**DIRECTIONS FOR THIS TASK:** Copy the material word for word, from the line containing "Describe the element" through the line containing "Looking at the", with both of those lines included. Leave the pictures out.

**INFORMATION PROVIDED:**
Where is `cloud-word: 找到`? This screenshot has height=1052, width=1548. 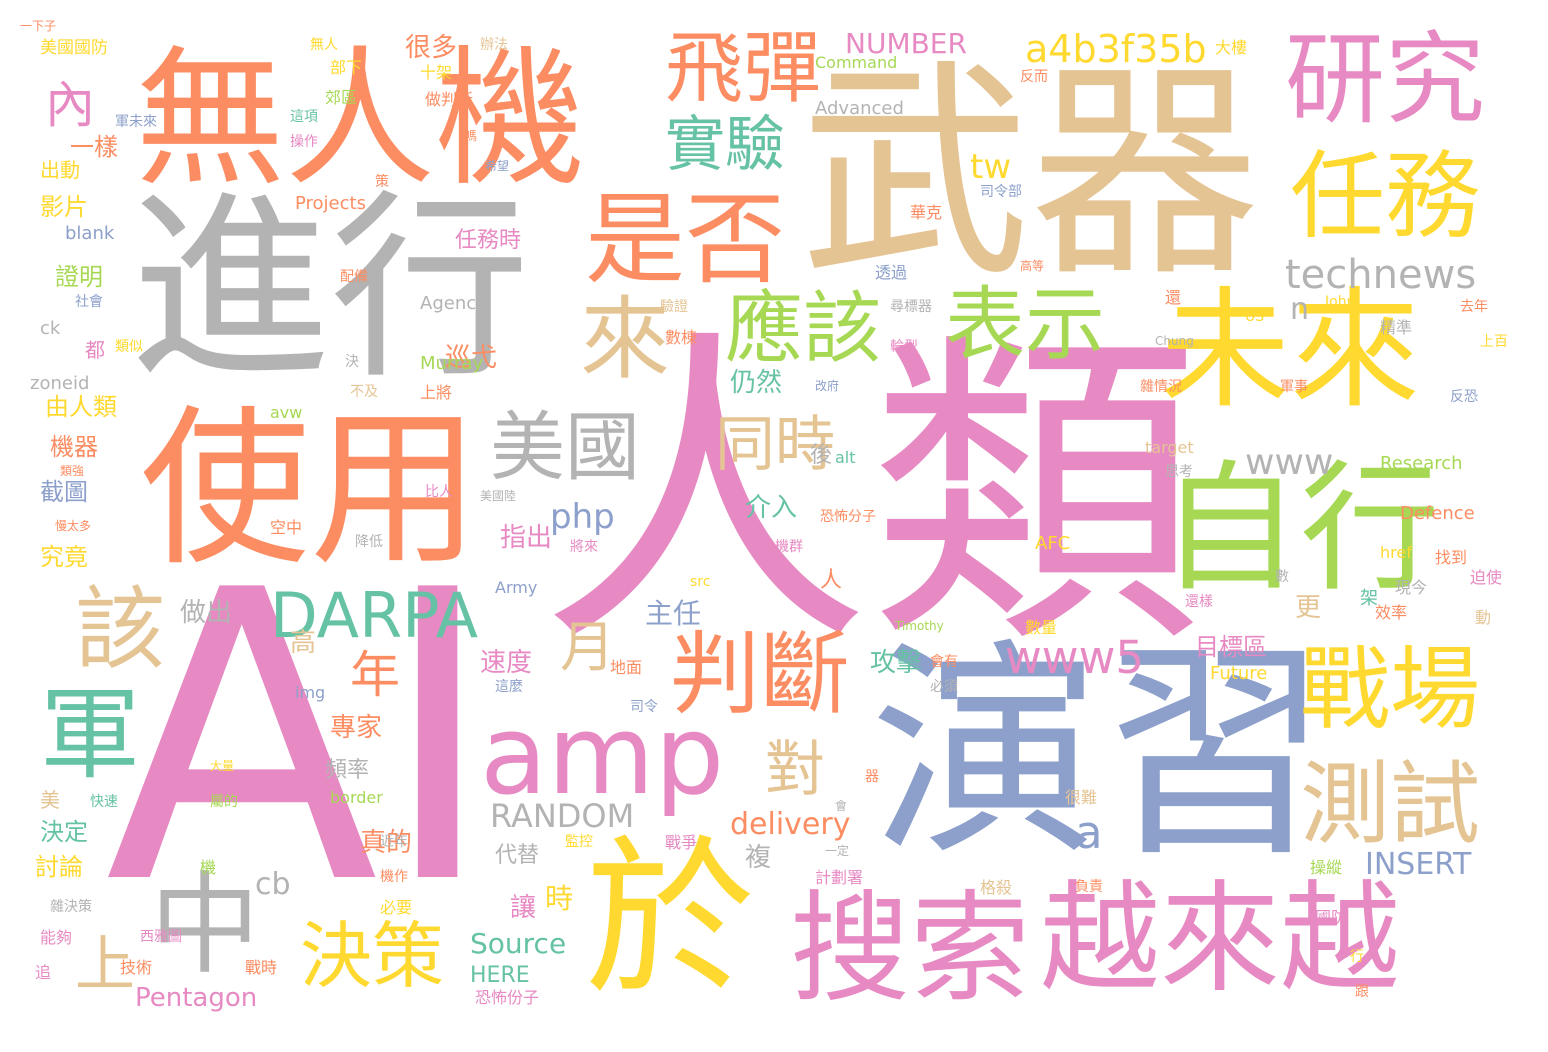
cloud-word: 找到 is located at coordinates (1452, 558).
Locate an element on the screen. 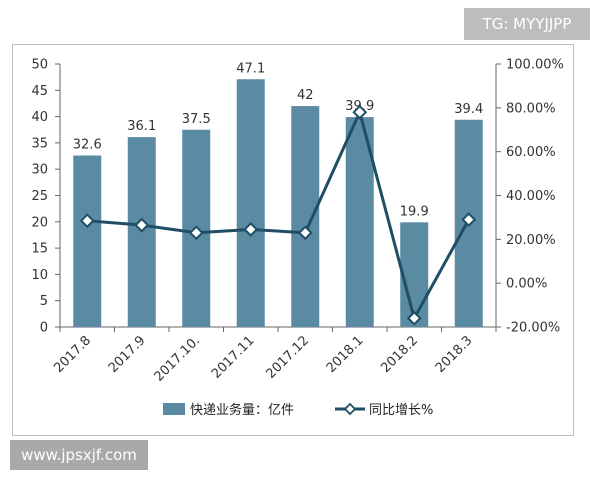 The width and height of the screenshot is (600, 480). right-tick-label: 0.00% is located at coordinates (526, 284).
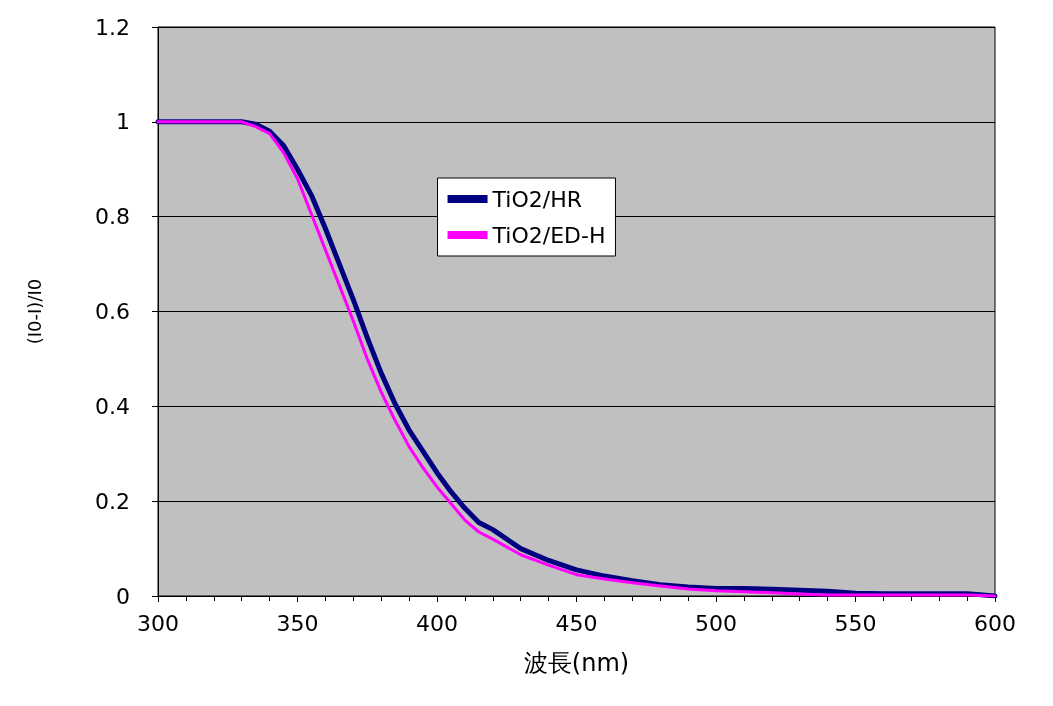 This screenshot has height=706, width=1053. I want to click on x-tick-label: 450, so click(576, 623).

==

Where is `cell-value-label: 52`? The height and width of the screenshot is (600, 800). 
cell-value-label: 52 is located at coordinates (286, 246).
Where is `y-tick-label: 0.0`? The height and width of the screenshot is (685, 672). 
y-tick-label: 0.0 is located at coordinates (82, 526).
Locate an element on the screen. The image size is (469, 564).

...

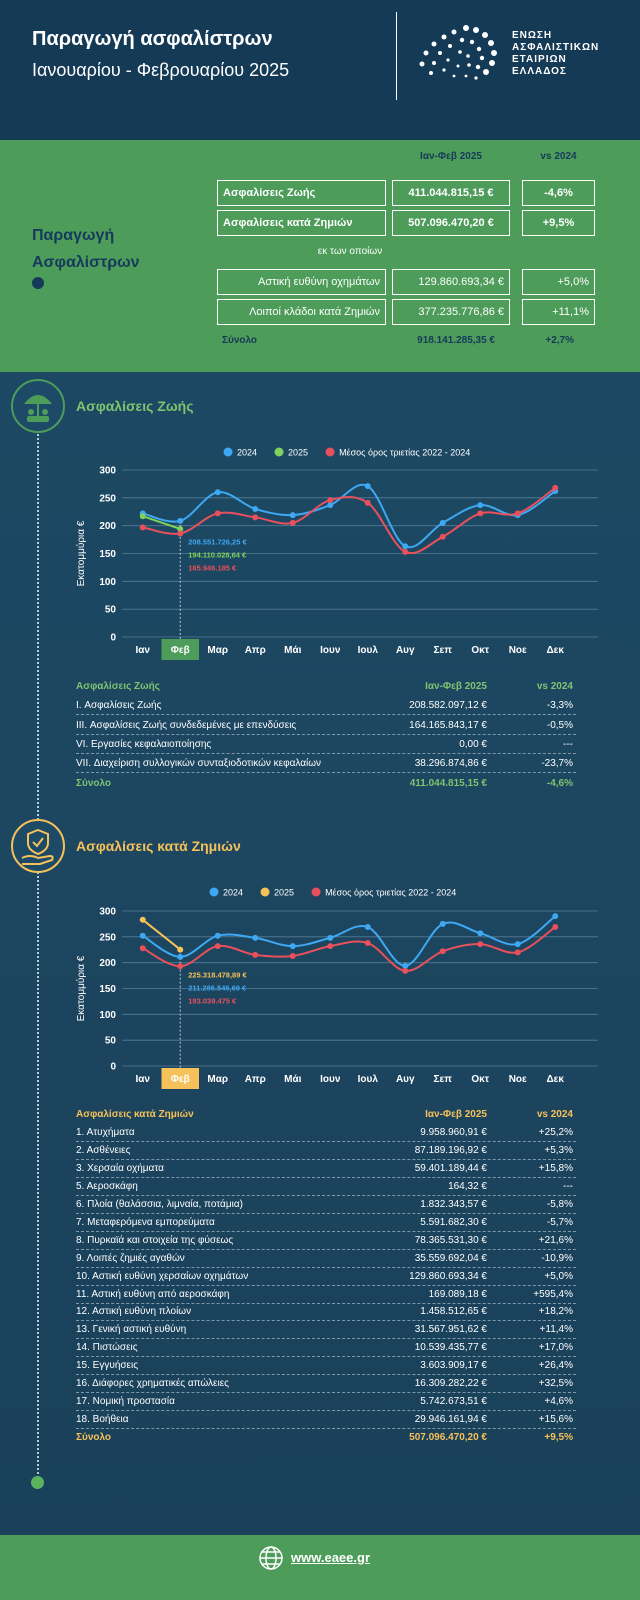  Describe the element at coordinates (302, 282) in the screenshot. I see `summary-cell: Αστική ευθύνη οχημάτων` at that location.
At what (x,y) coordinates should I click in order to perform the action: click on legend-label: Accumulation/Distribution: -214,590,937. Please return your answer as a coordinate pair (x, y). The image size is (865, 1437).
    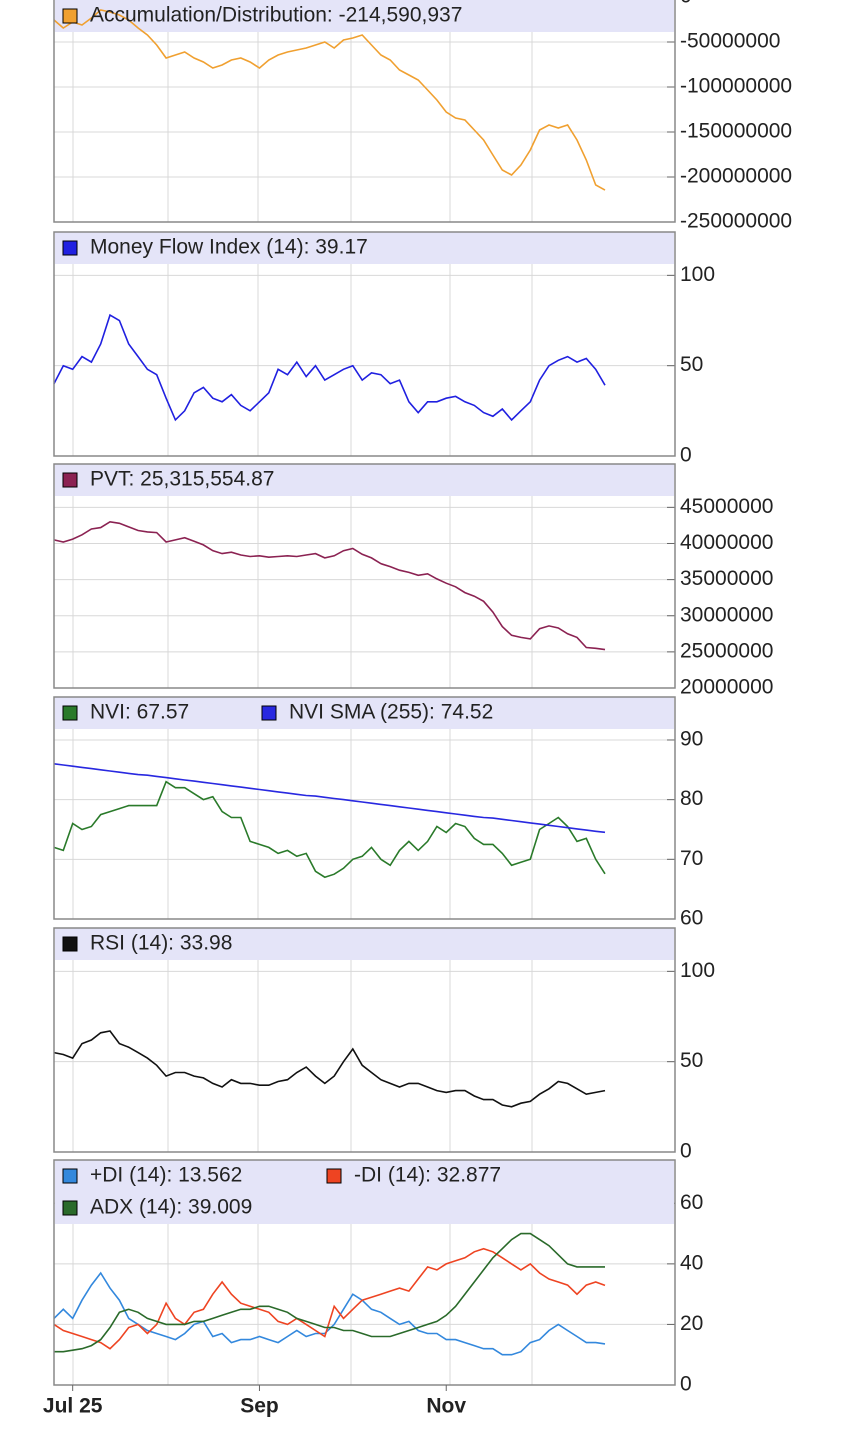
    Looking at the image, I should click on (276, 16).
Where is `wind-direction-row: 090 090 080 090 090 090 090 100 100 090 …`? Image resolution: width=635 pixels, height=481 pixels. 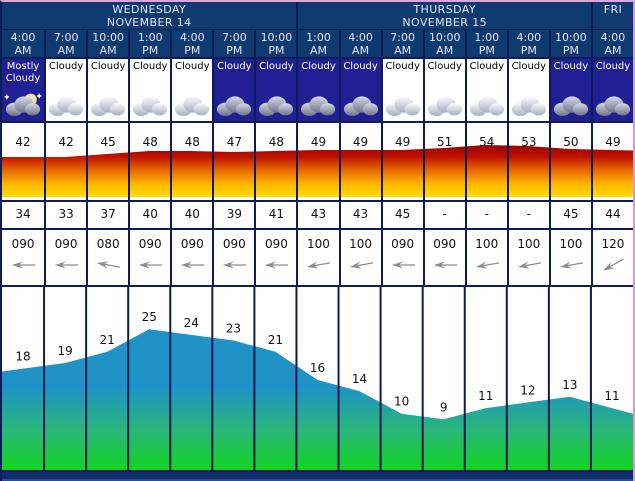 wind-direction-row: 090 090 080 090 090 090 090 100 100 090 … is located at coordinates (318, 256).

**EXPECTED ANSWER:**
  Describe the element at coordinates (302, 282) in the screenshot. I see `summary-cell: Αστική ευθύνη οχημάτων` at that location.
At what (x,y) coordinates should I click in order to perform the action: click on legend-label: Accumulation/Distribution: -214,590,937. Please return your answer as a coordinate pair (x, y). The image size is (865, 1437).
    Looking at the image, I should click on (276, 16).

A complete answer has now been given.